In drei Teilen und neun Bildern inszeniert der Choreograph Marco Goecke das Leben Nijinskis im Stuttgarter Theaterhaus und bedient sich dabei choreographischen (Ur-)Elementen des Künstlers. Im ersten Teil stehen die Aspekte das „Erwachens“ der Kunst durch die göttliche Muse des Tanzes Terpsichore, getanzt von Garazi Perez Oloriz, sowie die extraordinäre Persönlichkeit des Impresarios und Kunstkenners Sergei Pawlowitsch Djagilew, getanzt von David Rodriguez im Mittelpunkt. In dieser Ouvertüre stellt Goecke die Kraft der Kunst in den Mittelpunkt seiner Inszenierung und suggeriert eine aufkeimende Dynamik, welche den Geist des Wandels in sich zu tragen scheint. Terpsichore haucht auch Djaghilew den göttlichen Funken ein und lässt ihn die Kraft spüren, wie es wäre die russische Kunst in Europa zu etwas Großem zu führen. 1909 stellt dieser aus den besten Tänzern eines der bedeutendsten Ballettensembles des 20. Jahrhunderts zusammen: die Ballets Russes. Unter dem Dogma L’art pour l’art wirkte das Ensemble unter seiner Leitung in Paris und ab 1911 mit Sitz in Monte Carlo. Michel Fokine, Léonide Massine und George Balanchine legten mit der Kompanie den Grundstein für das moderne Ballett, und Tänzer Nijinski und Anna Pawlowa avancierten zu internationalem Stars.

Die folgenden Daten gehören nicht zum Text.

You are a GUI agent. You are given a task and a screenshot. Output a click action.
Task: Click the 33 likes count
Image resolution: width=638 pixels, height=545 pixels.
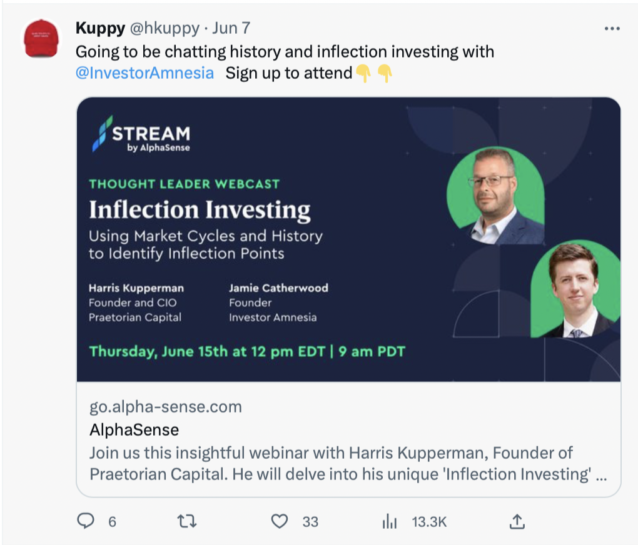(310, 521)
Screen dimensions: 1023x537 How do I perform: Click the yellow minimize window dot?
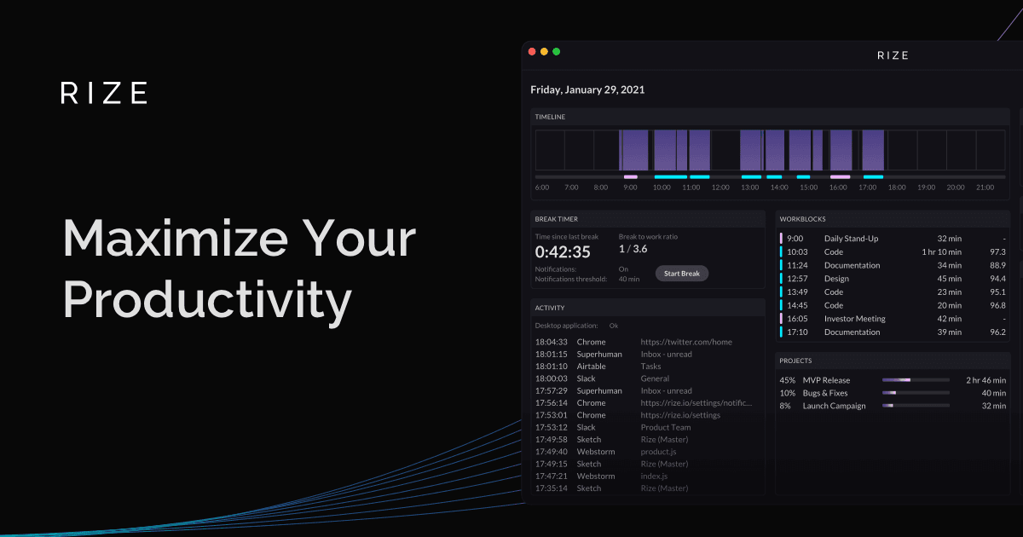[x=544, y=52]
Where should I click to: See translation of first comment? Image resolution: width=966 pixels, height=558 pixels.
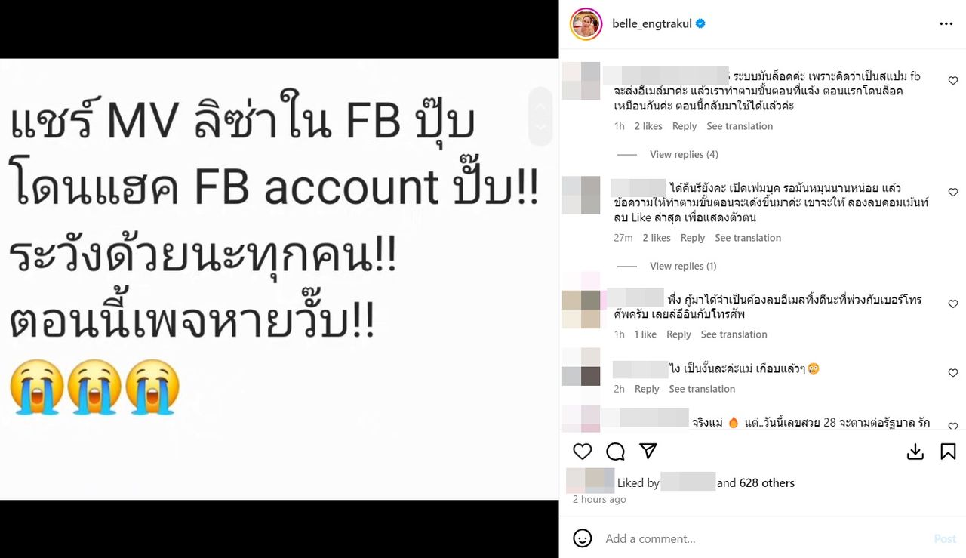pyautogui.click(x=740, y=126)
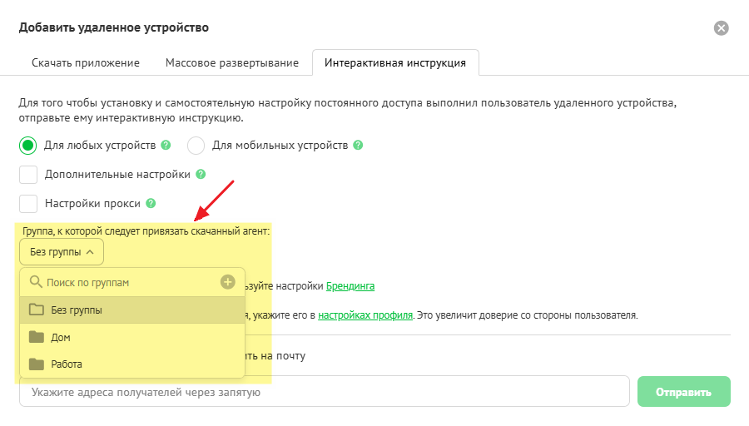The height and width of the screenshot is (426, 749).
Task: Click help icon next to 'Для любых устройств'
Action: [x=166, y=145]
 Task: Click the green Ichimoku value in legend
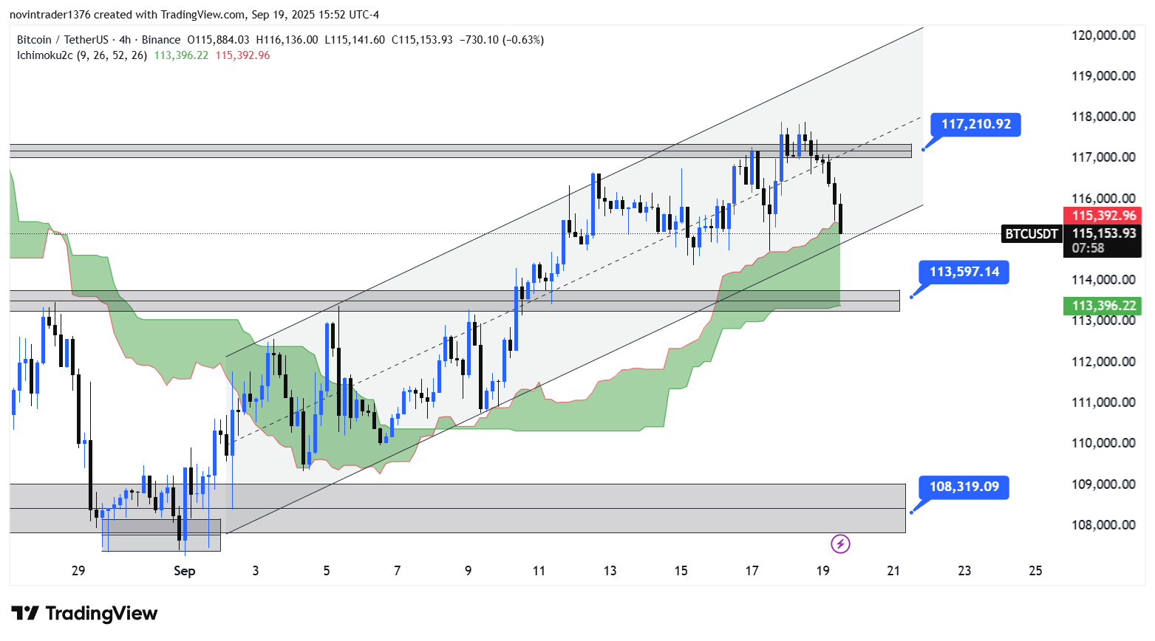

Hauptthema des zweiten Teils der Goecke-Inszenierung ist das Leben Nijinskis. Tragende Leitfigur ist dabei seine polnische Mutter: die Matka, gespielt von Alessandra La Bella. Sie sorgt für ihn, fördert sein Talent und lässt ihrem Sohn eine Tanzausbildung an der Imperial Ballett-Akademie in St. Petersburg zukommen. Und so nehmen beide auf der Bühne in einer sensiblen Innigkeit Abschied voneinander. An der Akademie beeindruckt sein Talent. Im jungen Nijinski regt sich das sexuelle Begehren; ein Erwachen. Djaghilew wird auf Nijinski aufmerksam, und zwischen dem bekennenden Homosexuellen aus St. Petersburg und dem jungen Tänzer entsteht im Ballets Russes eine Hassliebe, welche Marco Goecke gekonnt in einem spannungsgeladenen wie faszinierenden Pas de deux inszeniert. Von einer Obsession getrieben geben sich Diaghilew (David Rodriguez) und sein Liebhaber Nijinski (Rosario Guerra) im Spannungsverhältnis zwischen Nähe und Distanz dem Begehren zueinander hin. Geliebt von Diaghilew ist Nijinski im dritten Teil auf dem Höhepunkt seines Ruhmes angekommen. Seine Grazie und Sprungtechnik – er schien förmlich in der Luft einen Sprung anhalten zu können – verzauberten. Doch es kommt zum Bruch zwischen beiden, und eine dunkle Macht quält Nijinski: Schizophrenie. Goecke lässt diese immer wieder in ekstatischen Bewegungsabläufen voller Kraft – eines Sichaufbäumens – auf der Bühne ausbrechen. Der Zuschauer möchte Nijinski erlösen und bleibt ein zur Untätigkeit Verdammter.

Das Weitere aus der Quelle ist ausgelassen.